> [Request]: Which lines in the entries below contain the word "your"? List each of them in full.

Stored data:

Content starts

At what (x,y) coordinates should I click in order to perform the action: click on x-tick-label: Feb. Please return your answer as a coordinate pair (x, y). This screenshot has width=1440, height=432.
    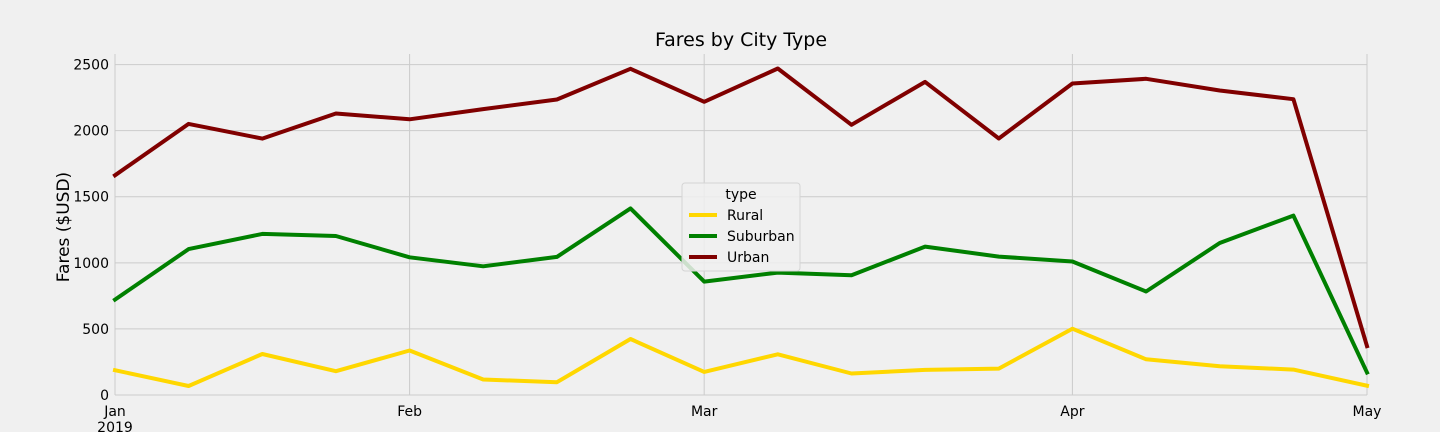
    Looking at the image, I should click on (410, 412).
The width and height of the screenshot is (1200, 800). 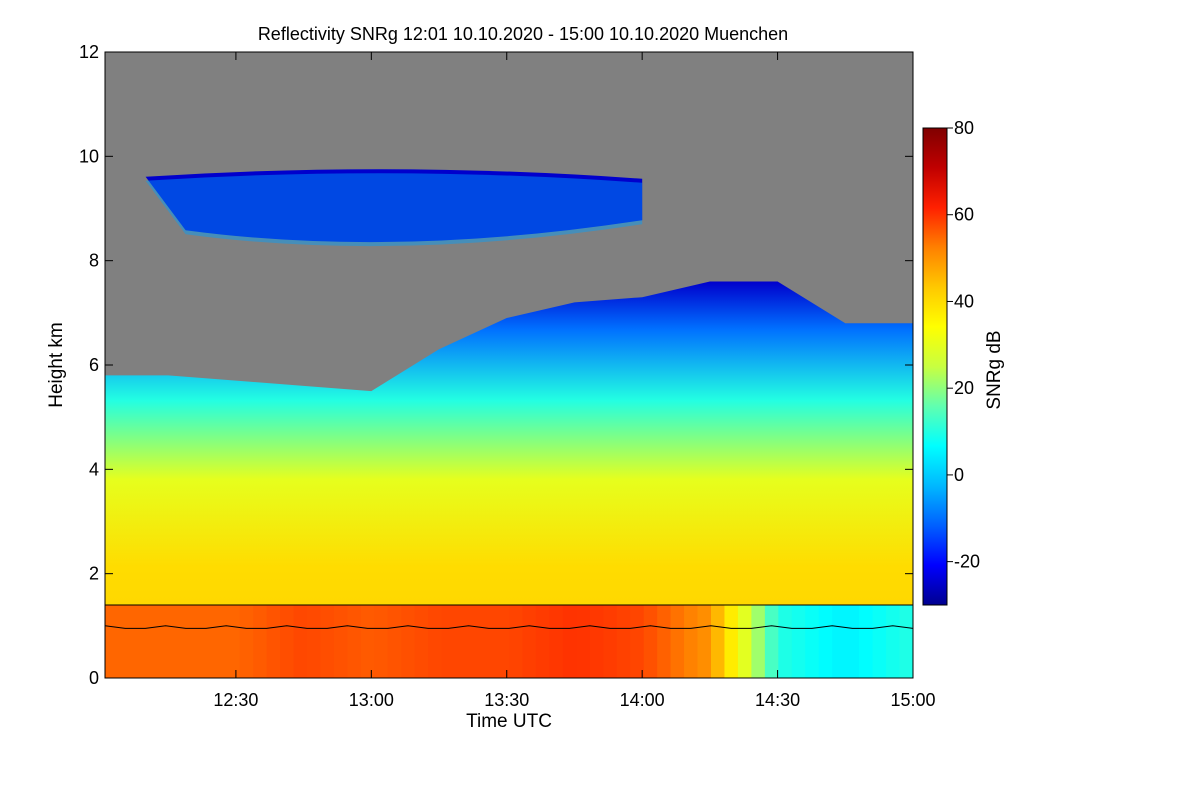 What do you see at coordinates (94, 678) in the screenshot?
I see `y-tick-label: 0` at bounding box center [94, 678].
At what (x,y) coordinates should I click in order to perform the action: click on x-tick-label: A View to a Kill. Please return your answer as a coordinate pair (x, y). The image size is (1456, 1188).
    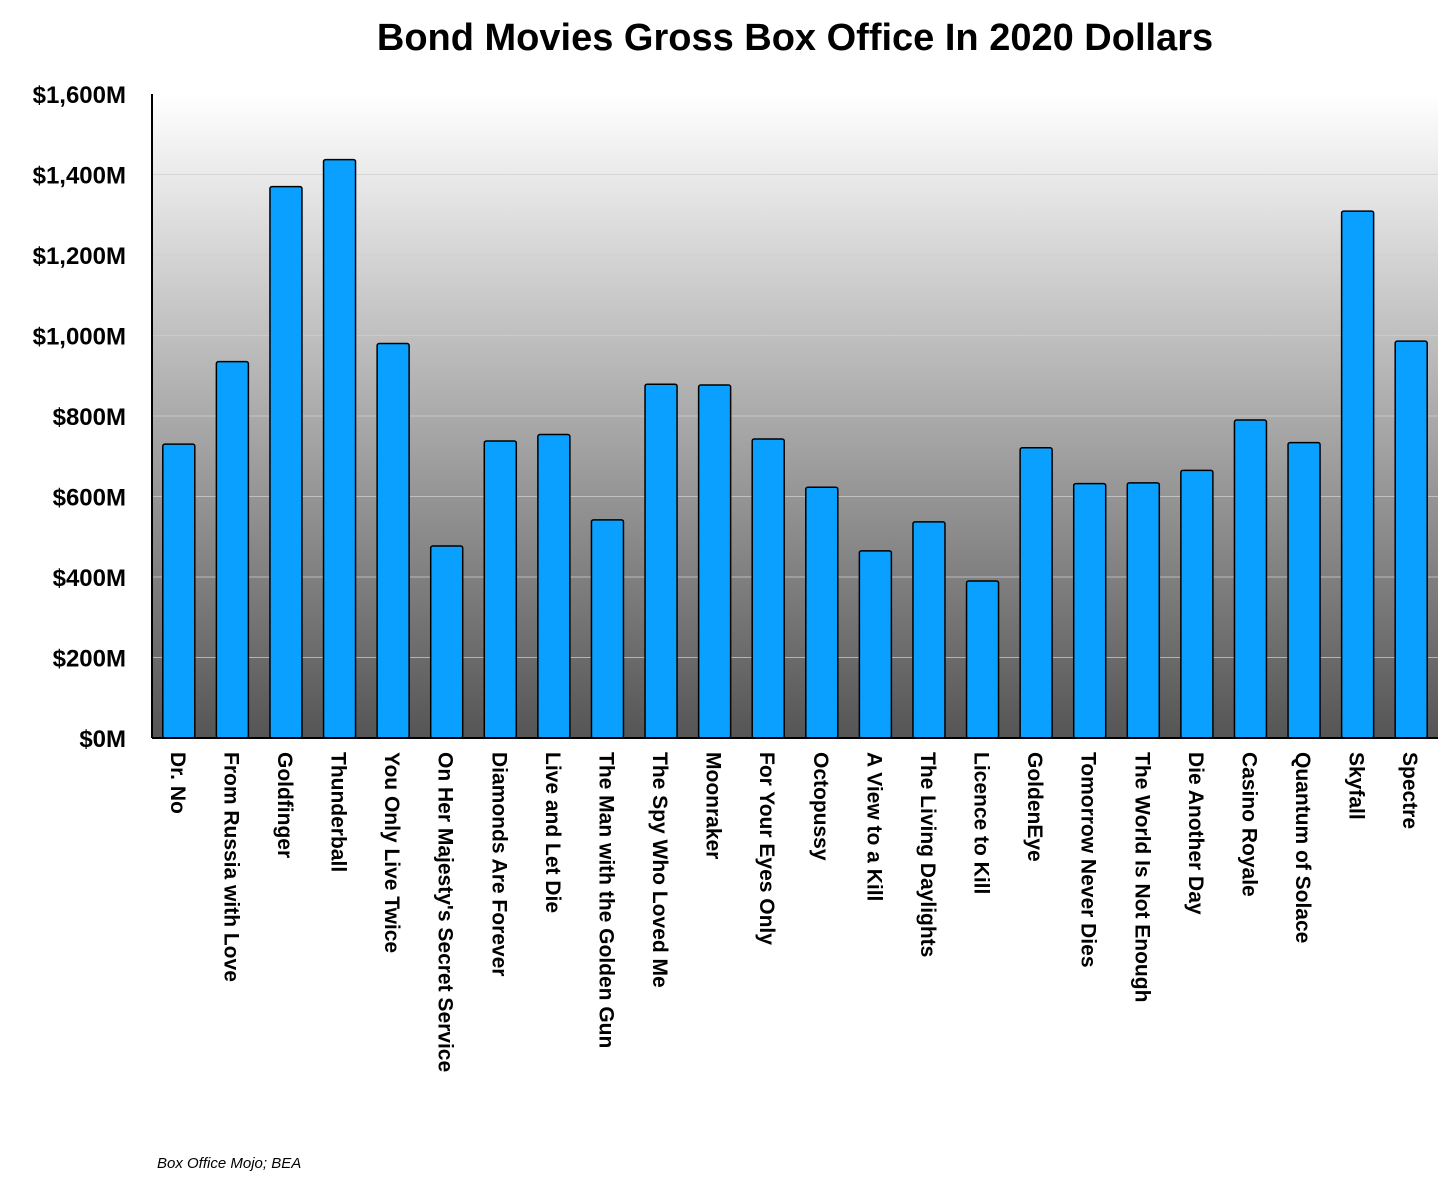
    Looking at the image, I should click on (874, 826).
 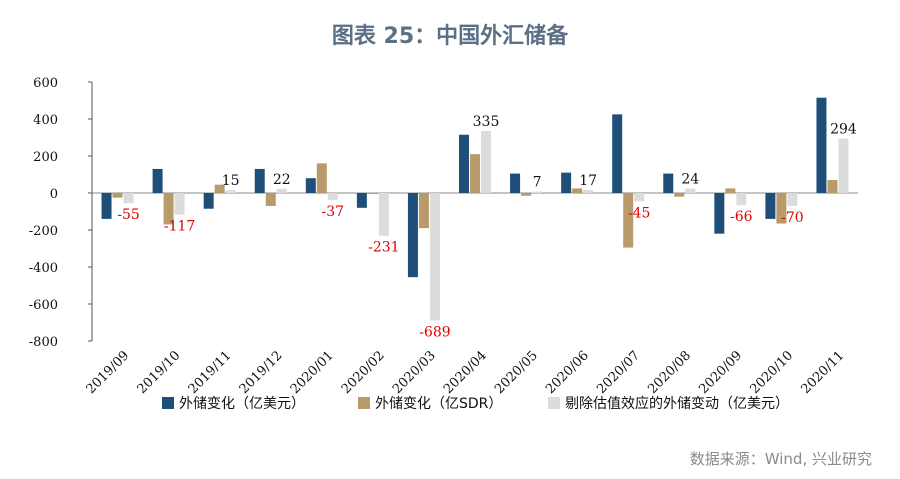 I want to click on data-label-2020-09: -66, so click(x=742, y=217).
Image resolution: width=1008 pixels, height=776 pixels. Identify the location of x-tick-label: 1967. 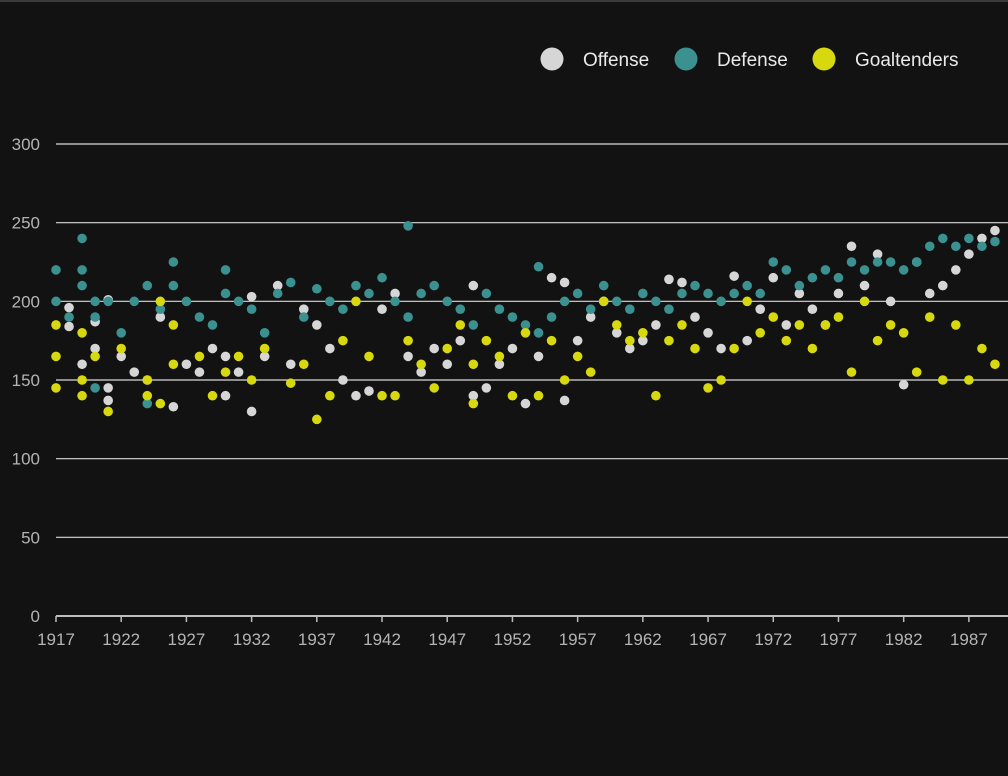
(708, 640).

Content ends

> [Result for this task]:
At what (x,y) coordinates should I click in order to perform the action: click on x-tick-label: Feb. Please return your answer as a coordinate pair (x, y). This screenshot has width=1440, height=432.
At what (x,y) coordinates should I click in order to perform the action: click on x-tick-label: A View to a Kill. Please return your answer as a coordinate pair (x, y). The image size is (1456, 1188).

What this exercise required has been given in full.